The Clicquot is a little coffee shop with benefits that accomplishes more in its modest square footage than many full-fledged restaurants ever do. (Right now those benefits are all food-related, but they hope for a beer and wine license next winter.) The Clicquot has grilled sandwiches good enough to go head-to-head with those at our most famous Minneapolis bars and diners: The Genoa Pepe Rossa ($6.95), for one, is stuffed with spicy Genoa salami, peppy roasted red peppers, balanced with sweet, fresh mozzarella, and grilled until the thing becomes a tasty, spicy, shirt-staining mess.

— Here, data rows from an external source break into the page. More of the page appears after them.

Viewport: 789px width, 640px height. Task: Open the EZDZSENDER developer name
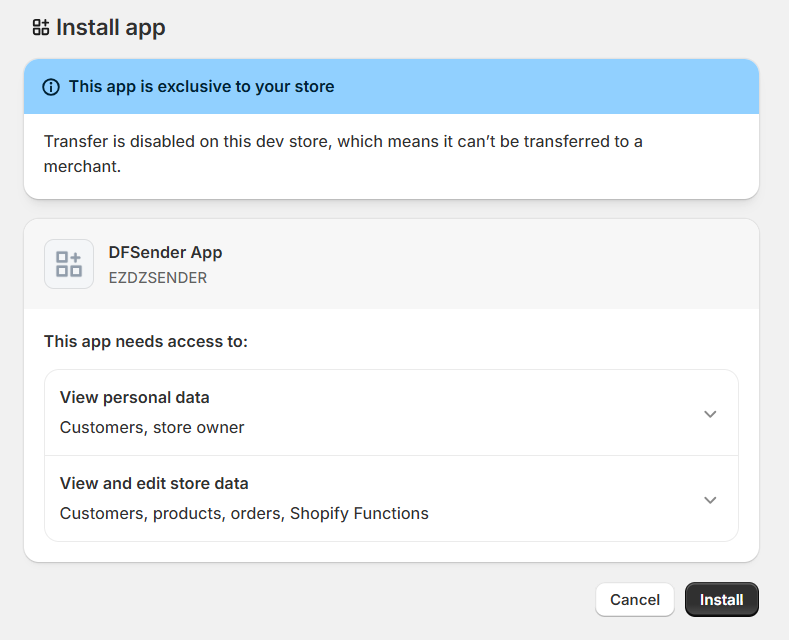(158, 278)
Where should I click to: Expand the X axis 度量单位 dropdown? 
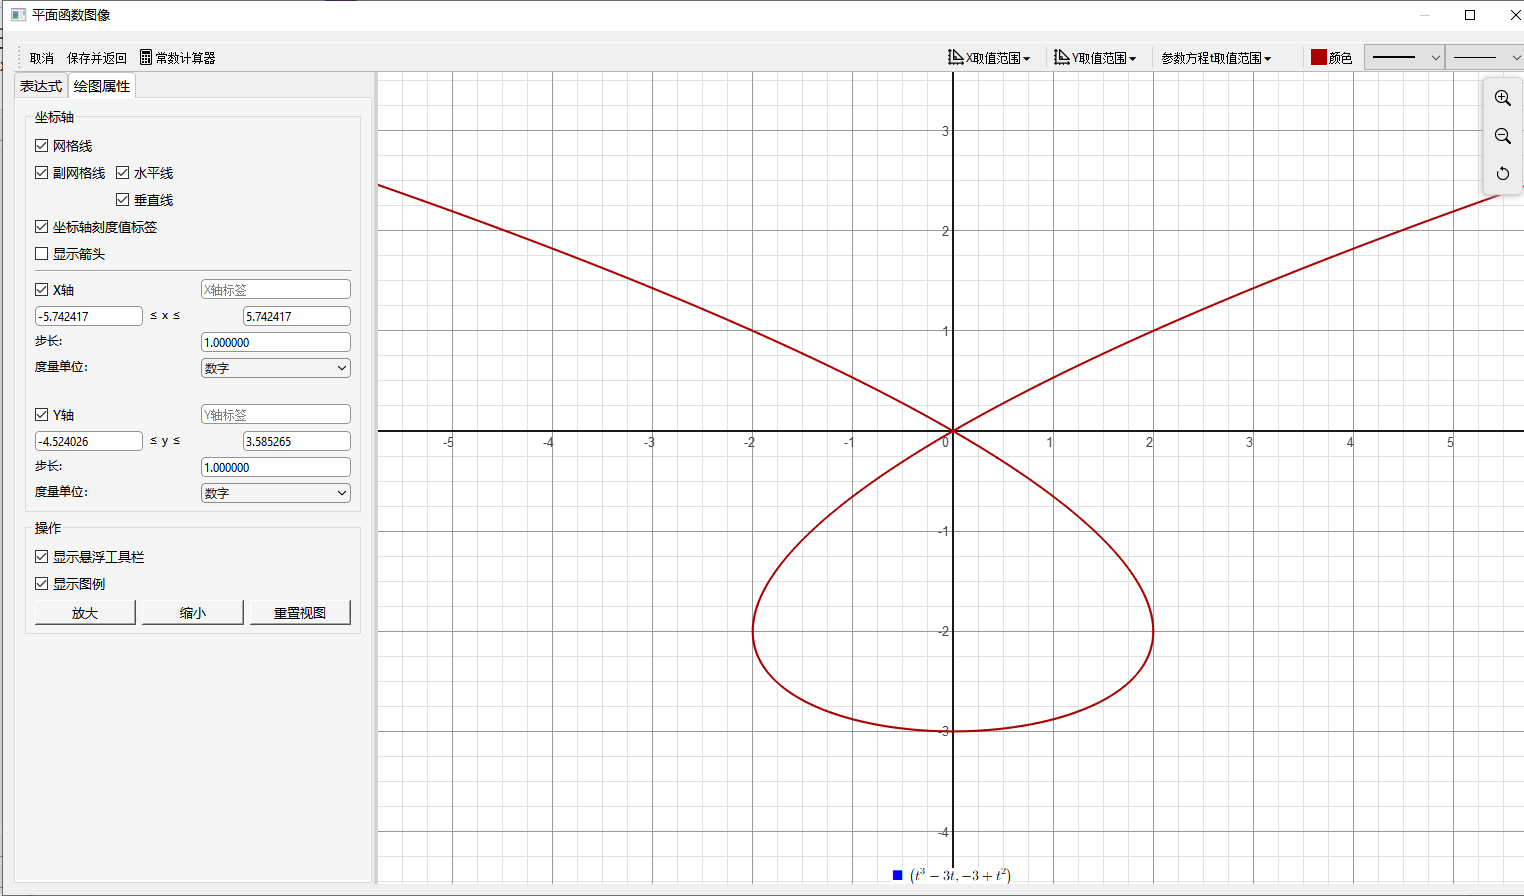[x=275, y=368]

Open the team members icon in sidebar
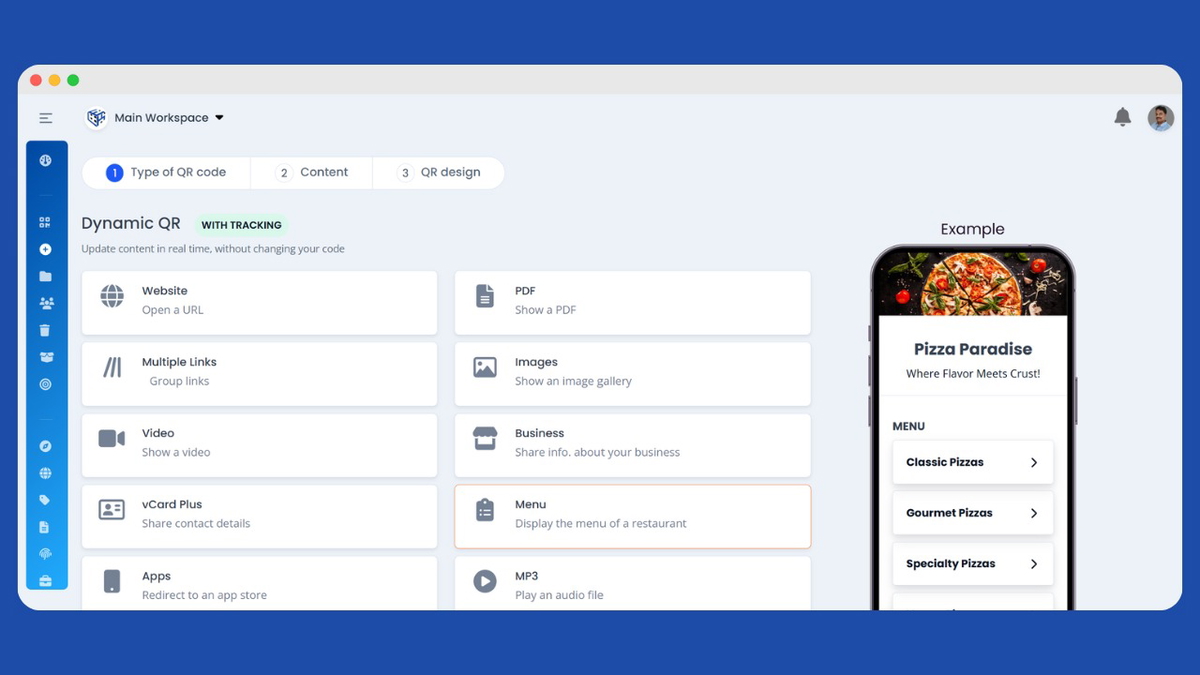(x=46, y=303)
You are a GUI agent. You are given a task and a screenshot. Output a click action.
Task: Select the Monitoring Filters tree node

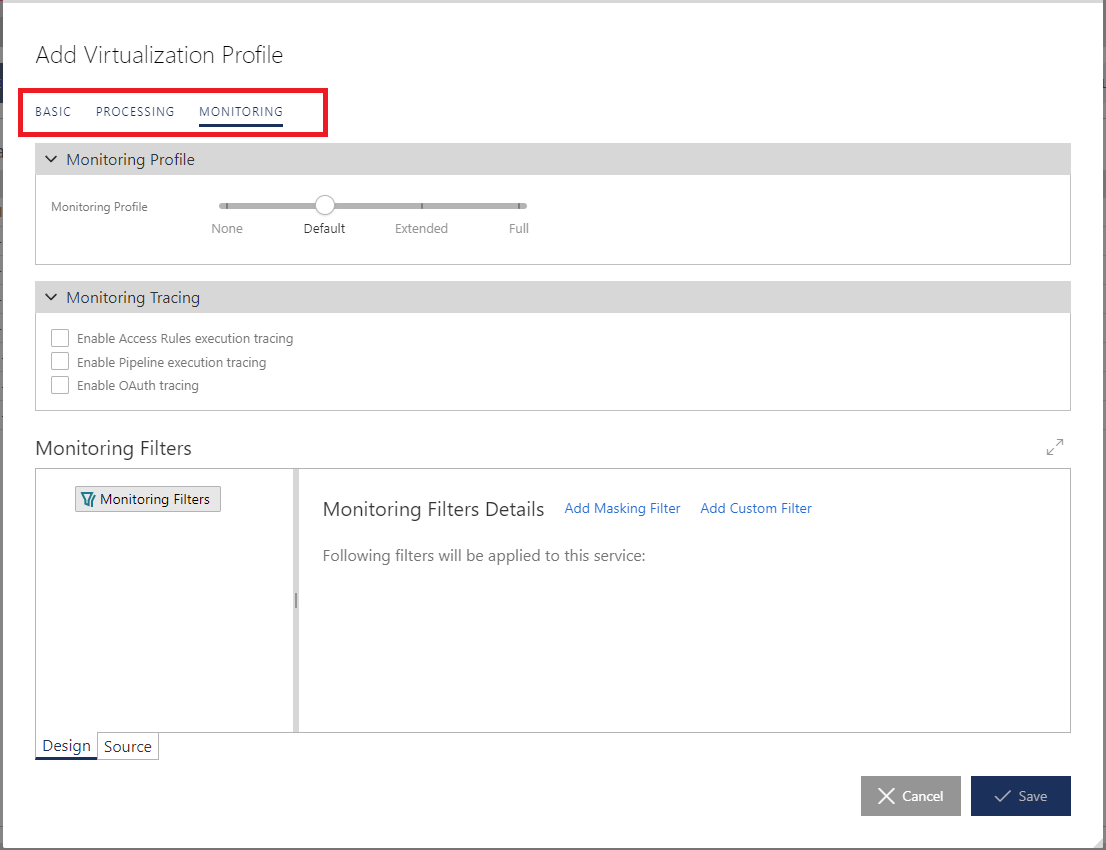pyautogui.click(x=147, y=498)
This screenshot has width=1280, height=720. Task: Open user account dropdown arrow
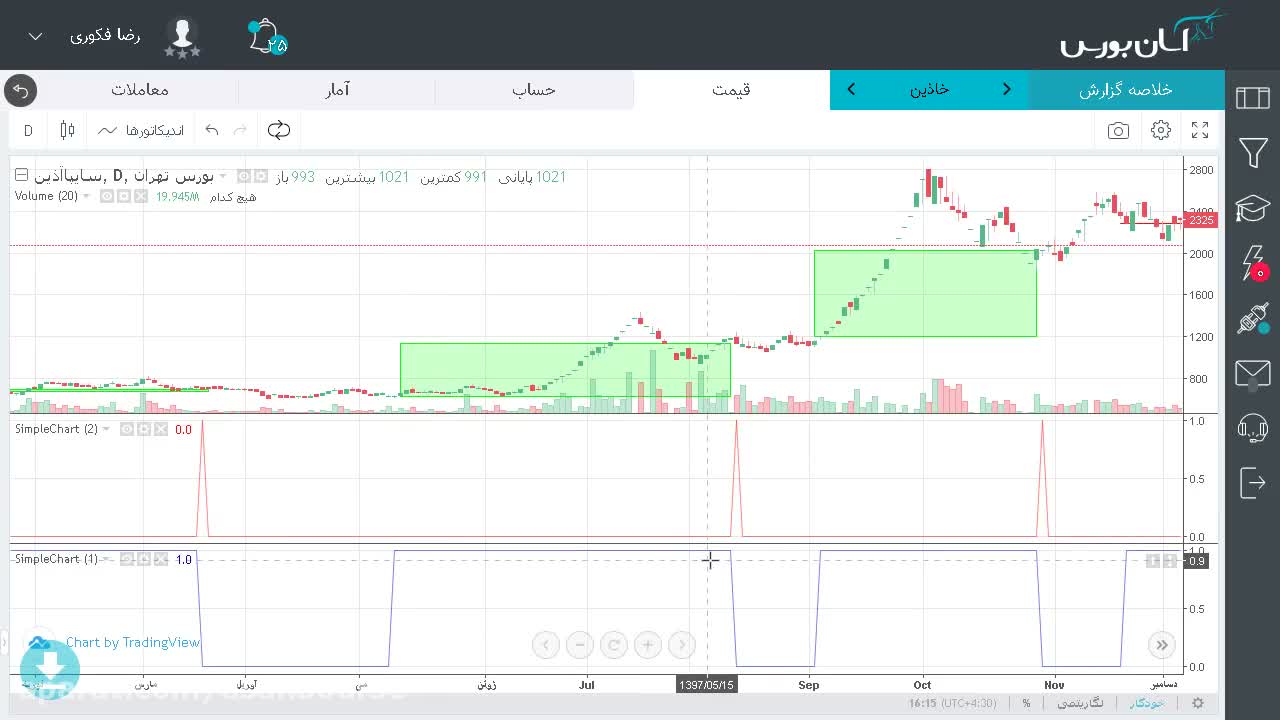click(35, 36)
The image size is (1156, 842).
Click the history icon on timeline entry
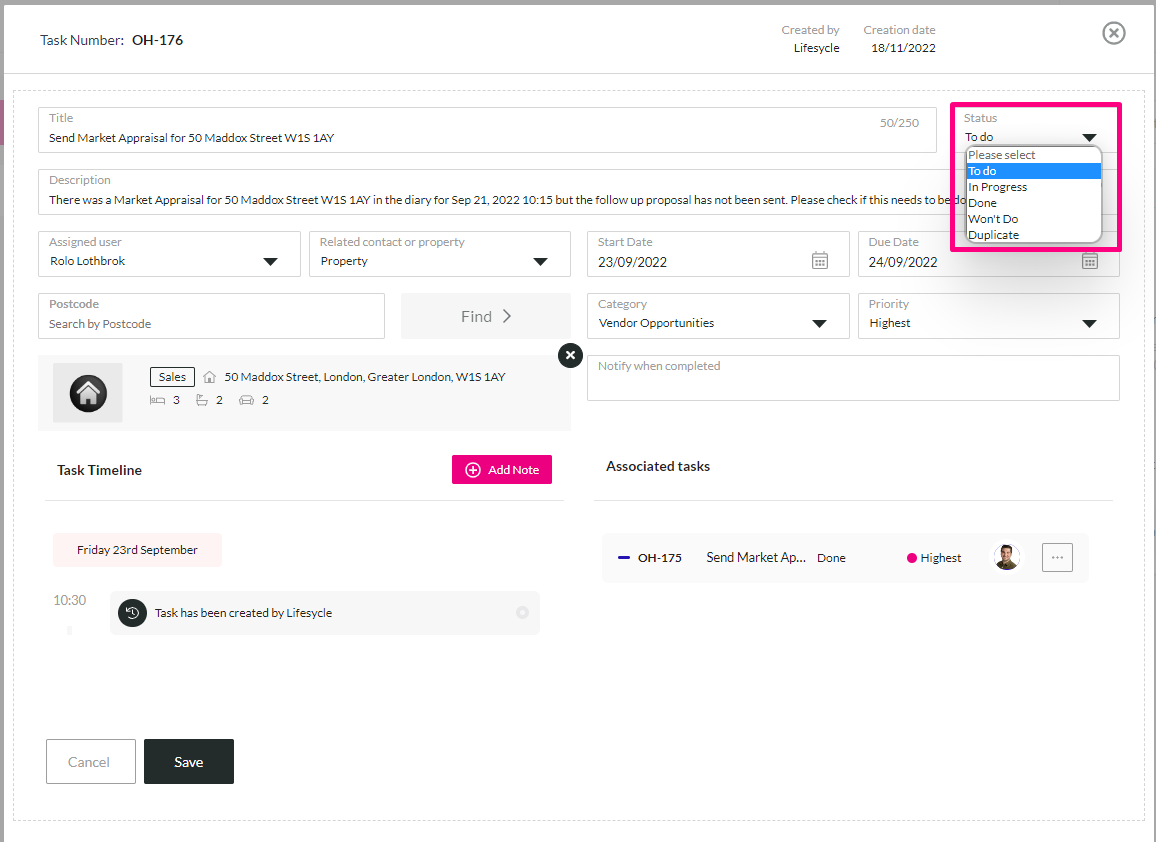(x=133, y=613)
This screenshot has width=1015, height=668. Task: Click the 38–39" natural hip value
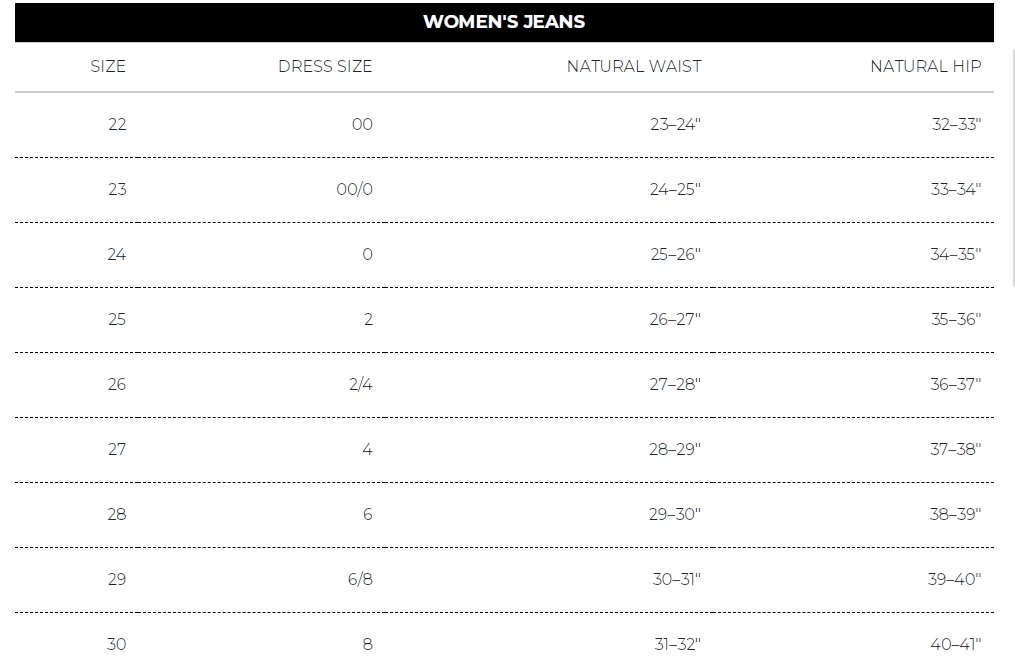click(955, 515)
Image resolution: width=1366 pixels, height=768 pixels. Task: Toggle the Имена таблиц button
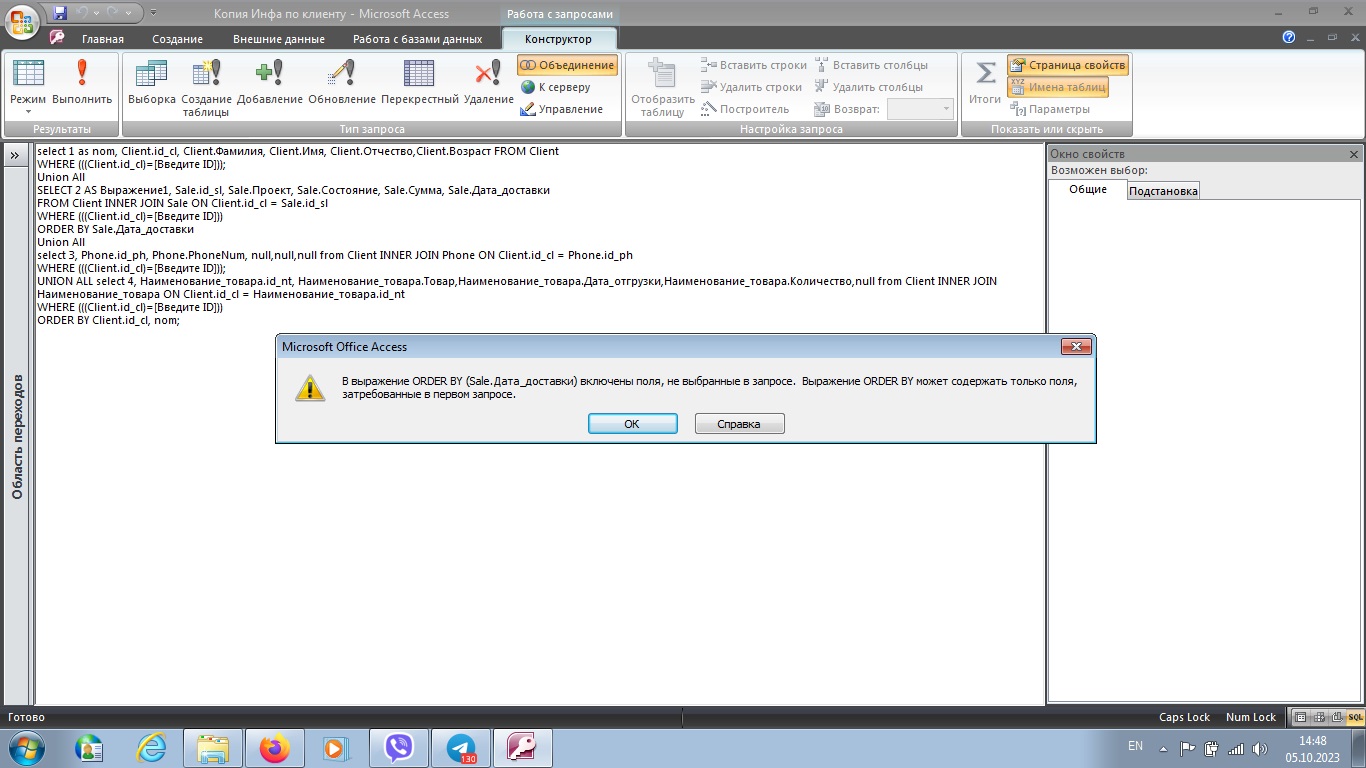1058,87
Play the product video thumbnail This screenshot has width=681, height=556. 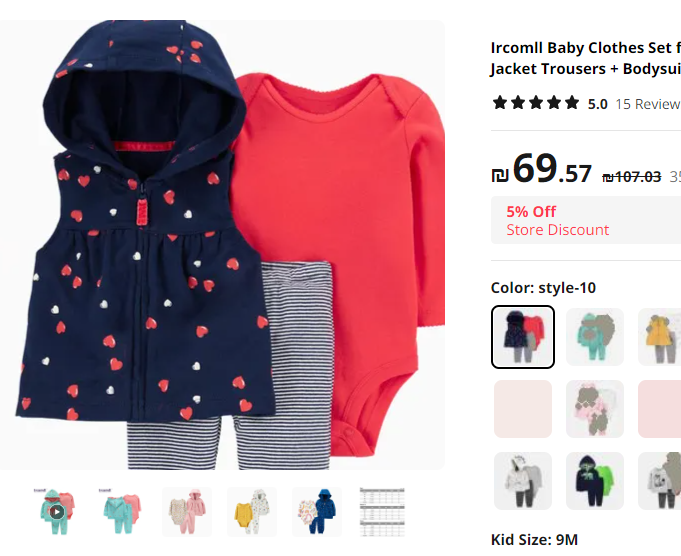pos(56,512)
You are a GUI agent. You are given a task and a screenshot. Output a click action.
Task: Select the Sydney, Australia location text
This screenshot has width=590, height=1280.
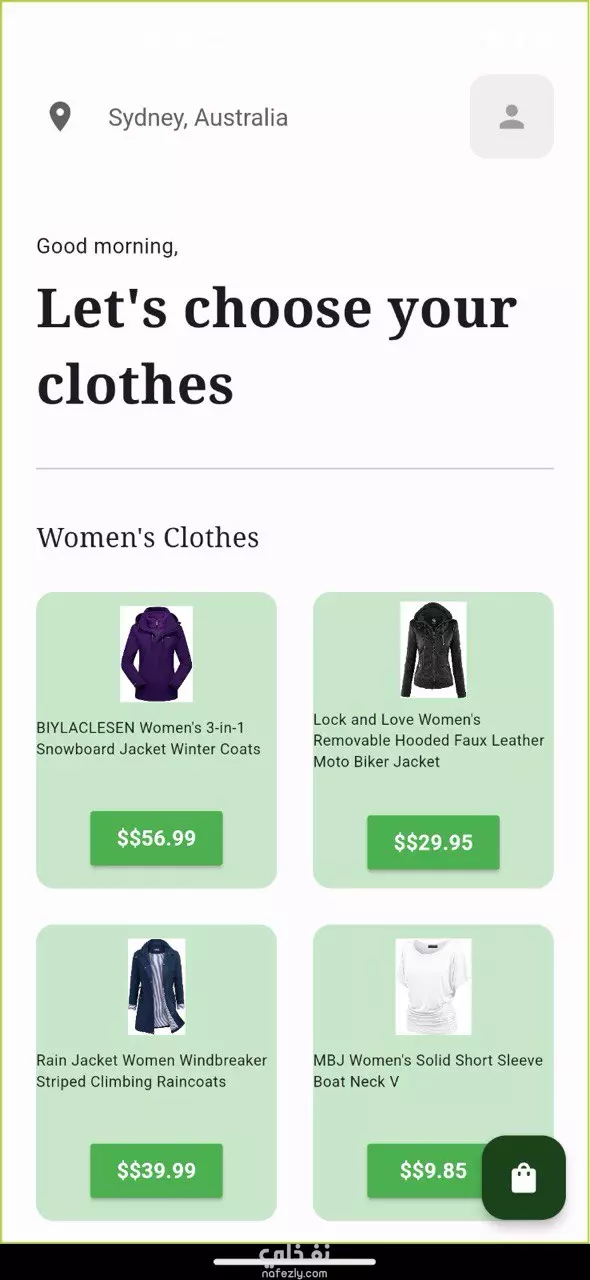pos(198,117)
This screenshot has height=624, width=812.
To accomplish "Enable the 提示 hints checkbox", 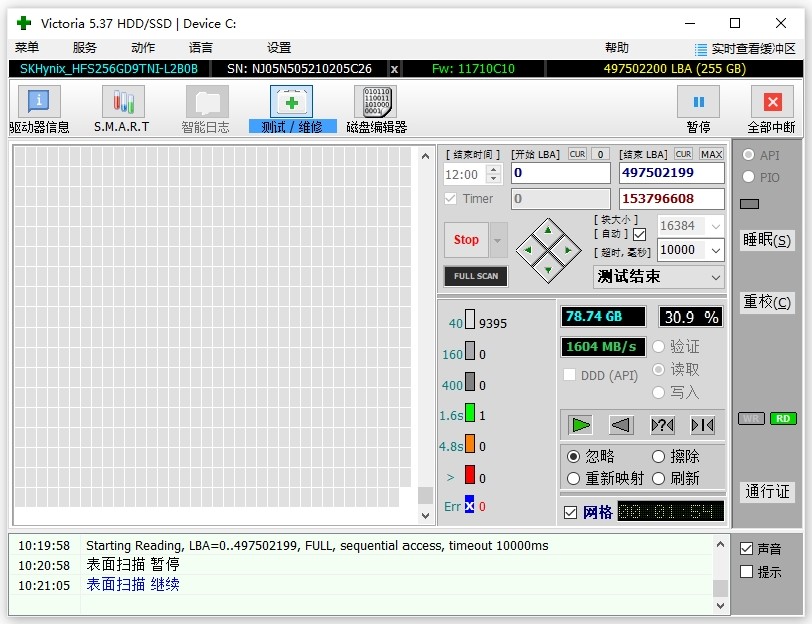I will 746,572.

The Panino Bolzona ($7.95) is a hot roast beef sandwich swimming in peppery gorgonzola and garlic-fired aioli; it's craveable as rain in drought.
If grilled sandwiches don't appeal to you (there are loads more, plenty of them vegetarian), please know that the Clicquot has a better weekend brunch than most full-fledged restaurants in town. The sausage and cornbread tostato ($8.95) is a giant plate brimming with seared mouthfuls of sausage crowded in with grilled onions, sweet roasted bell peppers, crisp roasted potatoes, oven-dried tomatoes, and eggs, all of it united with a drizzle of rich, eggy hollandaise sauce and concealing a treasure of fresh cornbread. Eureka! There's a new brunch in town.
Their French toast is another brunch gem, weighty with eggs, light with fresh cooking, and served with real maple syrup—it's a wonder that there isn't a line out the door. (I suspect there will be; the brunch is brand new.) When the line does go out the door, know that you won't be waiting dully: The Clicquot Club has coffee so good that they've won one of our region's few Golden Cup awards from the Specialty Coffee Association of America. The place has indoor seating; outdoor tables; kids' meals; chef-made takeout; pizzas for eating onsite or on the road; fresh-squeezed orange juice; three kinds of lemonade; Tea Source tea brewed right, with the leaves floating freely in large contained areas in pots in order to release their most subtle aromas and flavors; Cuban coffee; and, if that's not enough for you, a full-on sculpture garden.
Seriously, a sculpture garden. There's a small garden full of Adirondack chairs and umbrellas to one side of the café. This little park hosts a lily pad-bedecked bubbling fountain and a prominent collection of large metal work by the local sculptor Jaak Kindberg. I dined there one evening, consuming my plastic basket of toasty, mellow, sweet, and just right grilled cheese (from $3.95) en plein air, the humble dairy catching the scent of fall in the wind and making me feel as Midwestern and happy as corn, and I thought, Boy howdy, this is some place.